Records from a data source:
::::::

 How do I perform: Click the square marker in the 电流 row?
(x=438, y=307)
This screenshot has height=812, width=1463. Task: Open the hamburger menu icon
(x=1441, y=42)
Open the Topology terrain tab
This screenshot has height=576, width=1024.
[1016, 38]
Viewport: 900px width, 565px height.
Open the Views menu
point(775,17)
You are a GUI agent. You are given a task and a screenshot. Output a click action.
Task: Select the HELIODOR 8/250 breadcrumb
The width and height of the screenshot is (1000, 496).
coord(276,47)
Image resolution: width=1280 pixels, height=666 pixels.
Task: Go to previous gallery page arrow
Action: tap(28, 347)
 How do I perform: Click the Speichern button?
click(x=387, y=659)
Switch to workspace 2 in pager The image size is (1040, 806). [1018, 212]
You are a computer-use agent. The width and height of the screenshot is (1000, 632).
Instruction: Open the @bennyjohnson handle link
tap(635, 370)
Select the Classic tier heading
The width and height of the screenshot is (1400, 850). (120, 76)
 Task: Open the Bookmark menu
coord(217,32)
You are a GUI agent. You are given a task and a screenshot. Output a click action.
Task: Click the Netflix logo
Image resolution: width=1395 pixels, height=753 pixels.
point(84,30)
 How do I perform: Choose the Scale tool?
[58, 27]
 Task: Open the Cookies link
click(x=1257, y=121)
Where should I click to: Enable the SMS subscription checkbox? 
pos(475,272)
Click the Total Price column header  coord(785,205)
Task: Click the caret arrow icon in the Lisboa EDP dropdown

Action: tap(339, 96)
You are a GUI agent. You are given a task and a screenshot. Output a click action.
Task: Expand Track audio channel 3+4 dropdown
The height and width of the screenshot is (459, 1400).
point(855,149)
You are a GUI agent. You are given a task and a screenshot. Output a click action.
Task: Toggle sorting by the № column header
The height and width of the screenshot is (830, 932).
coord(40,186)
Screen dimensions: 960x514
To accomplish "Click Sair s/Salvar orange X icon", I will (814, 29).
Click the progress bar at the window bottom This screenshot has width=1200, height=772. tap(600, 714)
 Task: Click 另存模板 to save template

::::::

> Your assignment: Nothing added, nothing dropped: copy the data above.

> Answer to this exercise:
 How do I perform: Click the square marker in the 电流 row?
(x=438, y=307)
This screenshot has height=812, width=1463. Task: Open the hamburger menu icon
(x=1441, y=42)
Open the Topology terrain tab
This screenshot has height=576, width=1024.
[1016, 38]
Viewport: 900px width, 565px height.
Open the Views menu
point(775,17)
You are a GUI agent. You are given a task and a screenshot. Output a click action.
Task: Select the HELIODOR 8/250 breadcrumb
The width and height of the screenshot is (1000, 496).
coord(276,47)
Image resolution: width=1280 pixels, height=666 pixels.
Task: Go to previous gallery page arrow
Action: tap(28, 347)
 How do I perform: Click the Speichern button?
click(x=387, y=659)
Switch to workspace 2 in pager The image size is (1040, 806). [1018, 212]
You are a computer-use agent. The width and height of the screenshot is (1000, 632).
Instruction: Open the @bennyjohnson handle link
tap(635, 370)
Select the Classic tier heading
The width and height of the screenshot is (1400, 850). (120, 76)
 Task: Open the Bookmark menu
coord(217,32)
You are a GUI agent. You are given a task and a screenshot. Output a click action.
Task: Click the Netflix logo
Image resolution: width=1395 pixels, height=753 pixels.
point(84,30)
 How do I perform: Choose the Scale tool?
[58, 27]
 Task: Open the Cookies link
click(x=1257, y=121)
Where should I click to: Enable the SMS subscription checkbox? 
pos(475,272)
Click the Total Price column header  coord(785,205)
Task: Click the caret arrow icon in the Lisboa EDP dropdown

Action: tap(339, 96)
You are a GUI agent. You are given a task and a screenshot. Output a click action.
Task: Expand Track audio channel 3+4 dropdown
The height and width of the screenshot is (459, 1400).
point(855,149)
You are a GUI agent. You are given a task and a screenshot. Output a click action.
Task: Toggle sorting by the № column header
The height and width of the screenshot is (830, 932).
coord(40,186)
Screen dimensions: 960x514
To accomplish "Click Sair s/Salvar orange X icon", I will (814, 29).
Click the progress bar at the window bottom This screenshot has width=1200, height=772. tap(600, 714)
 Task: Click 另存模板 to save template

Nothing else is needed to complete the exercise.